A resposta do Google para a corrida armamentista de IA — promovendo o responsável por sua tecnologia de data centers
O Google realizou um movimento importante na corrida armamentista da infraestrutura de IA, promovendo Amin Vahdat a diretor técnico de infraestrutura de IA, uma posição recém-criada que se reporta diretamente ao CEO Sundar Pichai. Esse ajuste interno reflete a importância vital desse trabalho, especialmente considerando que o Google deverá investir até US$ 93 bilhões em despesas de capital até o final de 2025 — com a expectativa de que esse valor cresça ainda mais no próximo ano.
Vahdat não é novo nesse campo. O cientista da computação, que possui um doutorado pela UC Berkeley, iniciou sua carreira como estagiário de pesquisa no Xerox PARC, no início dos anos 90, e vem construindo silenciosamente a espinha dorsal de IA do Google há mais de 15 anos. Antes de ingressar na empresa em 2010 como fellow de engenharia e vice-presidente, ele foi professor associado na Duke University e, posteriormente, professor e titular da cátedra SAIC na UC San Diego. Com cerca de 395 artigos publicados, sua trajetória acadêmica é impressionante, sempre focada em fazer os computadores operarem de forma mais eficiente em larga escala.
O perfil de Vahdat dentro do Google já era elevado. Apenas oito meses atrás, no Google Cloud Next, ele apresentou a sétima geração do TPU da empresa, batizada de Ironwood, enquanto exercia as funções de vice-presidente e gerente geral de ML, Sistemas e Cloud AI. Na ocasião, os números divulgados foram impressionantes: mais de 9.000 chips por pod, entregando 42,5 exaflops de processamento — o que representa mais de 24 vezes a potência do supercomputador líder mundial à época. “A demanda por capacidade de processamento para IA aumentou em 100 milhões de vezes em apenas oito anos”, afirmou Vahdat durante o evento.
Nos bastidores, conforme observado, Vahdat tem coordenado o trabalho essencial, embora pouco glamoroso, que mantém o Google competitivo — desde a criação de chips TPU personalizados para treinamento e inferência de IA, que conferem à empresa uma vantagem sobre concorrentes como a OpenAI; até a gestão da rede interna Jupiter, uma infraestrutura ultrarrápida que conecta todos os servidores e possibilita a movimentação de grandes volumes de dados.
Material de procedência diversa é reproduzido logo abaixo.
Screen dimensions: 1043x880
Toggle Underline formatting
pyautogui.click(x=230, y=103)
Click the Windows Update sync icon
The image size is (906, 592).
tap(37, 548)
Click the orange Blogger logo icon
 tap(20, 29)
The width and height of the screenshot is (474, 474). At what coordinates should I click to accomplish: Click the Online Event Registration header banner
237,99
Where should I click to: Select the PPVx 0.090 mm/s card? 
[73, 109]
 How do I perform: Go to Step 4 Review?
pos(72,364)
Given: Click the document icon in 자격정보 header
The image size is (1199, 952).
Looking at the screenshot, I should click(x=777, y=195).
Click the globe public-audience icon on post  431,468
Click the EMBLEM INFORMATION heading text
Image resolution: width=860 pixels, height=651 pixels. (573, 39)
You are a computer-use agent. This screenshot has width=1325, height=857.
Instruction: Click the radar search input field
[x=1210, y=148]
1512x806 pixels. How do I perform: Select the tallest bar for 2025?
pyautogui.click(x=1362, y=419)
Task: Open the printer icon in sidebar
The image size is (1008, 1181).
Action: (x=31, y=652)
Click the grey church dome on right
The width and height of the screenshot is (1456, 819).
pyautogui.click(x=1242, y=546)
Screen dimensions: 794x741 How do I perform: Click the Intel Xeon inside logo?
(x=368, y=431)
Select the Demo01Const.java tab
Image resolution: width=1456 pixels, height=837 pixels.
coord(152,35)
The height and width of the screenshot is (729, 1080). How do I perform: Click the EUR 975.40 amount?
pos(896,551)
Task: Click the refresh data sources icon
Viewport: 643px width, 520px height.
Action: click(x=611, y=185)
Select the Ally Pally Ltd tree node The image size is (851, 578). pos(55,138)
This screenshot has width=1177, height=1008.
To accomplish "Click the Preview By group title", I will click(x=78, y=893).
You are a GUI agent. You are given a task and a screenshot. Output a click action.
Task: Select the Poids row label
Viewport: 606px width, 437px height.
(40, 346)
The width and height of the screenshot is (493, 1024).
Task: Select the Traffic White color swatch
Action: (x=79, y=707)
Em uma publicação de blog no final do ano passado, Vahdat comentou que a rede Jupiter já alcançava 13 petabits por segundo, capacidade suficiente para teoricamente suportar uma videochamada simultânea para os 8 bilhões de habitantes do planeta.
Além disso, ele tem desempenhado um papel crucial no contínuo desenvolvimento do sistema de gerenciamento de clusters conhecido como Borg, que funciona como o “cérebro” responsável por coordenar as operações realizadas nos data centers do Google. Vahdat também afirmou ter supervisionado o desenvolvimento do Axion, o primeiro processador customizado de uso geral baseado em Arm, projetado para data centers e lançado no ano passado, o qual o Google continua a aprimorar.
Em resumo, Amin Vahdat assume um papel central na estratégia de IA do Google. Em um mercado onde os principais talentos em IA recebem compensações astronômicas e estão constantemente sendo alvejados por outras empresas, promover Vahdat para um cargo de liderança sênior é também uma forma de garantir sua permanência, reconhecendo os 15 anos de dedicação e as importantes contribuições para a estratégia da empresa.